### Task item
Please restate the Bloom-filter passage between "When adding new" and "set to zero.", inclusive, substituting "counter table" for every "counter structure".
** Study text follows **
When adding new filters to the combined Bloom-filter array 300, each cell in the counter structure 302 corresponding to a bit in the added filter is incremented by one. If a cell in the counter structure 302 increases from zero to one, then the corresponding bit in the Bloom-filter array 300 can also be changed from zero to one. If the counter cell value increases beyond one, the corresponding bit in the Bloom-filter array 300 remains one. Similarly, when removing a filter from the combined Bloom-filter array 300, each position in the counter structure 302 corresponding to a bit in the removed filter is decremented by one. If, after a subtraction, a cell of the counter structure 302 has been decremented to zero, then the associated position in the Bloom-filter is set to zero.

For example, subtracting the filter [0, 1, 0, 0, 0, 0] from the Bloom-filter 300 of FIG. 3 would not result in any change to the Bloom-filter array 300 because the counter structure 302 would retain a two in the second cell. However, subtracting the filter [0, 0, 1, 0, 0, 0] would result in the third bit of the Bloom-filter array 300 being set to zero, because the third cell of the counter structure 302 decrements from one to zero.
** End of Study text **
** Data extract follows **
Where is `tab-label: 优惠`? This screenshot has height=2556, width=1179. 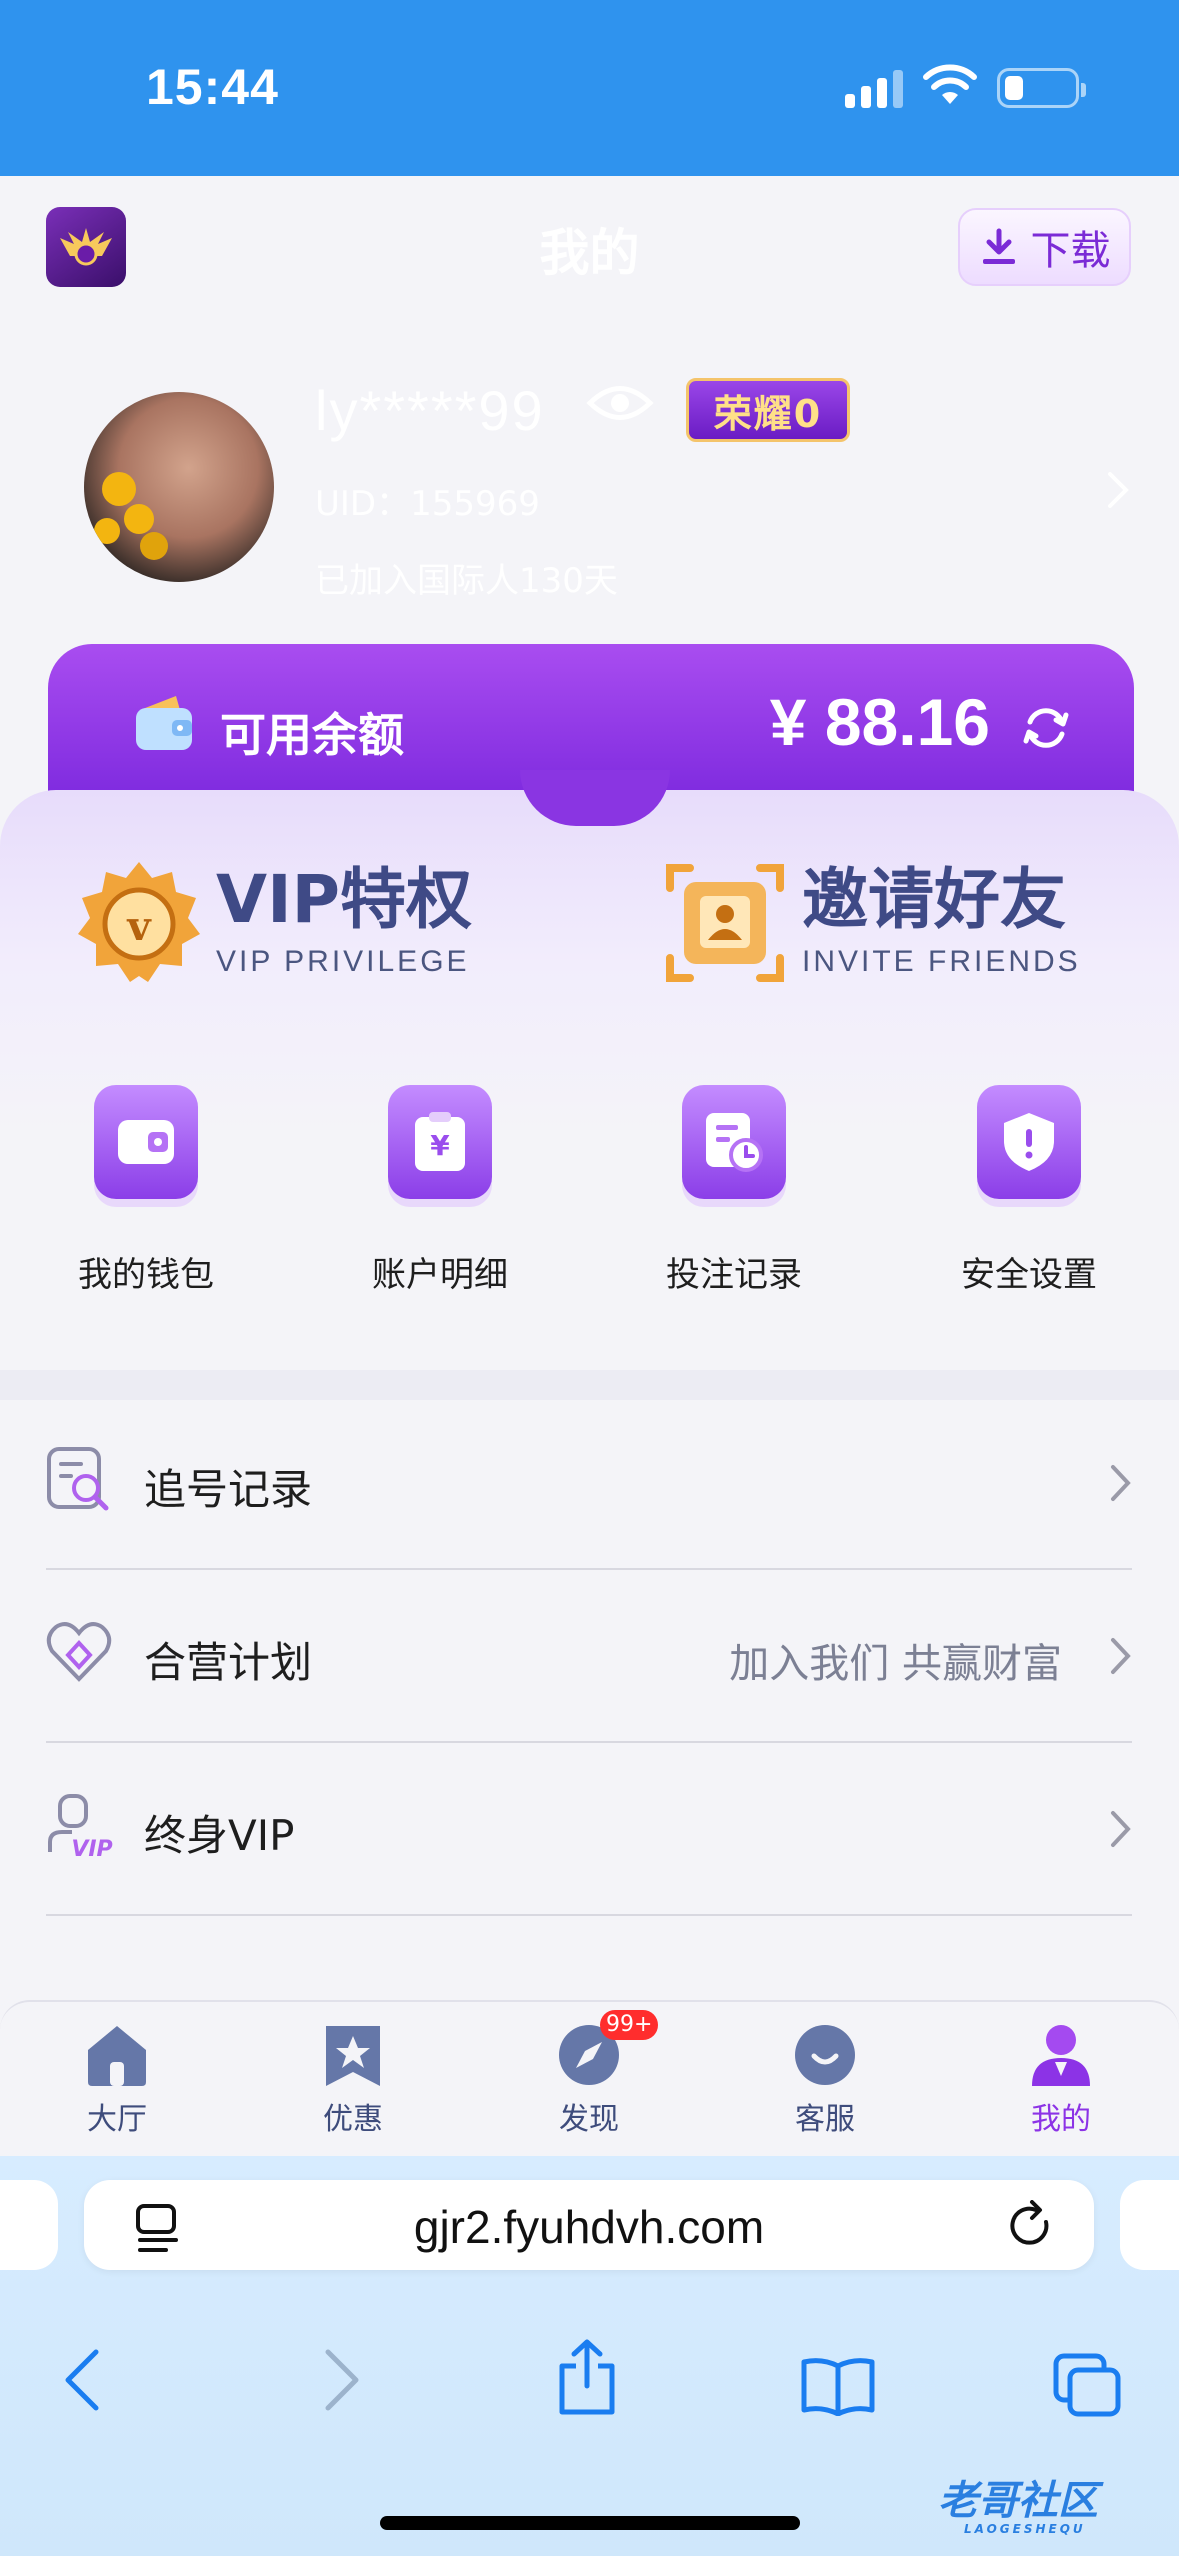 tab-label: 优惠 is located at coordinates (353, 2120).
** End of Data extract **
### Solution to this problem
When adding new filters to the combined Bloom-filter array 300, each cell in the counter table 302 corresponding to a bit in the added filter is incremented by one. If a cell in the counter table 302 increases from zero to one, then the corresponding bit in the Bloom-filter array 300 can also be changed from zero to one. If the counter cell value increases beyond one, the corresponding bit in the Bloom-filter array 300 remains one. Similarly, when removing a filter from the combined Bloom-filter array 300, each position in the counter table 302 corresponding to a bit in the removed filter is decremented by one. If, after a subtraction, a cell of the counter table 302 has been decremented to zero, then the associated position in the Bloom-filter is set to zero.